# Start of EXTRACTED RECORDS

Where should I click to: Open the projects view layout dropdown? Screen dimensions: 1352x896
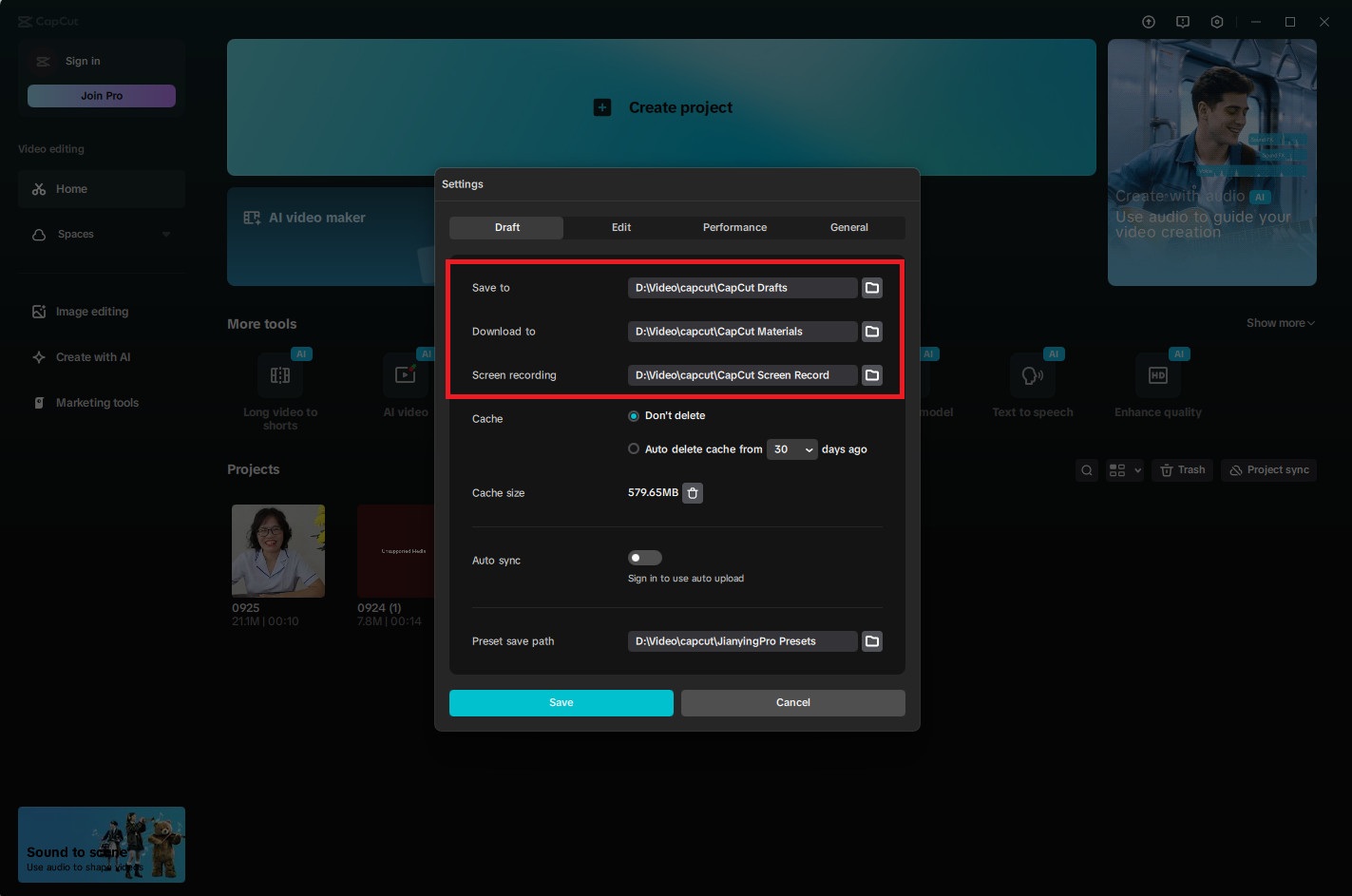1125,470
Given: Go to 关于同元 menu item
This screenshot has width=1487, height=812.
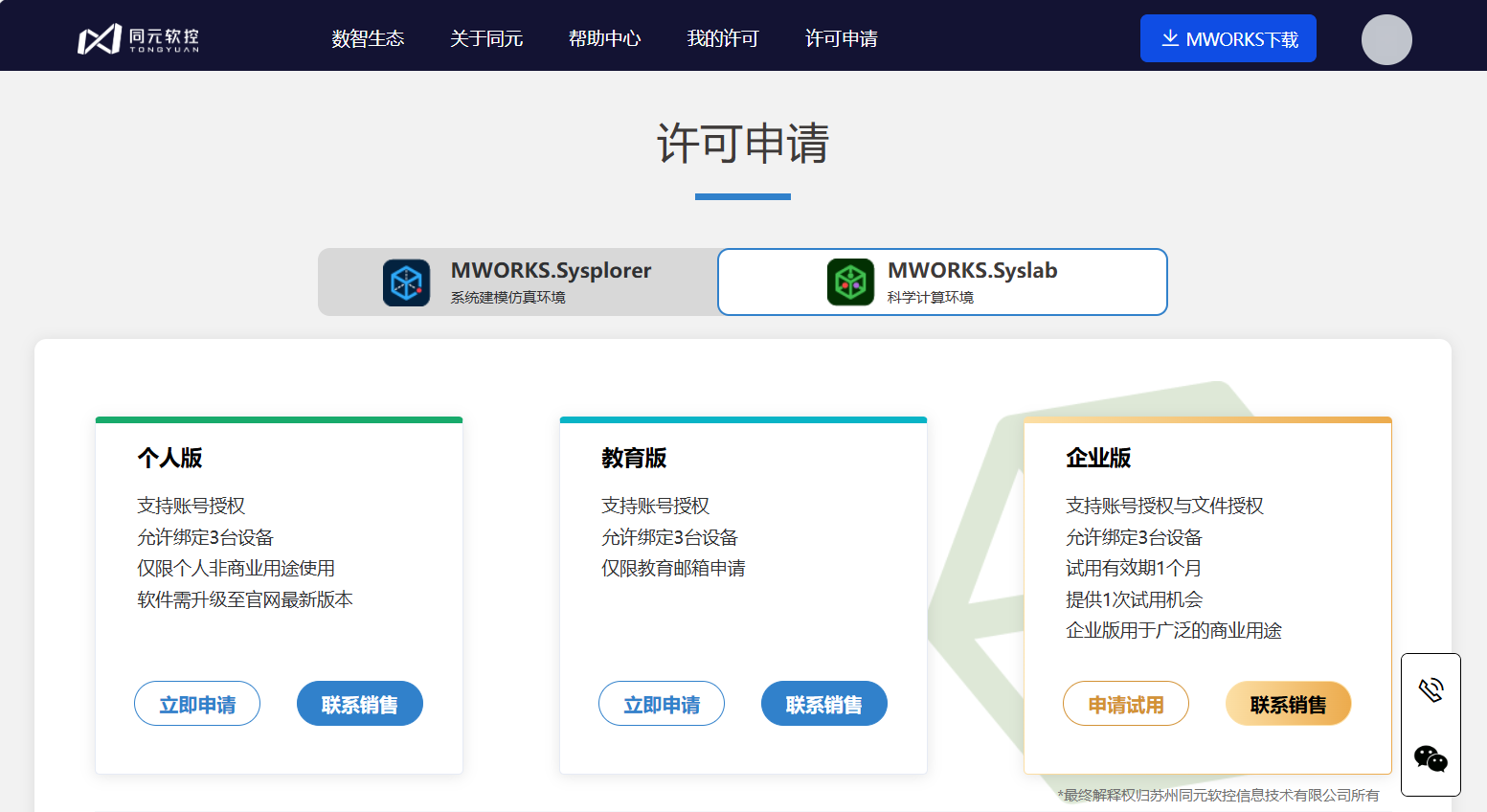Looking at the screenshot, I should click(486, 38).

# End of EXTRACTED RECORDS

- **TASK DIRECTIONS**
Rewrite these lines with "dropdown" replaced by "drop-down menu" and everything else unchanged. Omit the pictures.

- **WRITTEN RESPONSE**
Where should I click to: Open the projects view layout drop-down menu? Screen dimensions: 1352x896
1125,470
Given: Go to 关于同元 menu item
This screenshot has width=1487, height=812.
Looking at the screenshot, I should click(486, 38).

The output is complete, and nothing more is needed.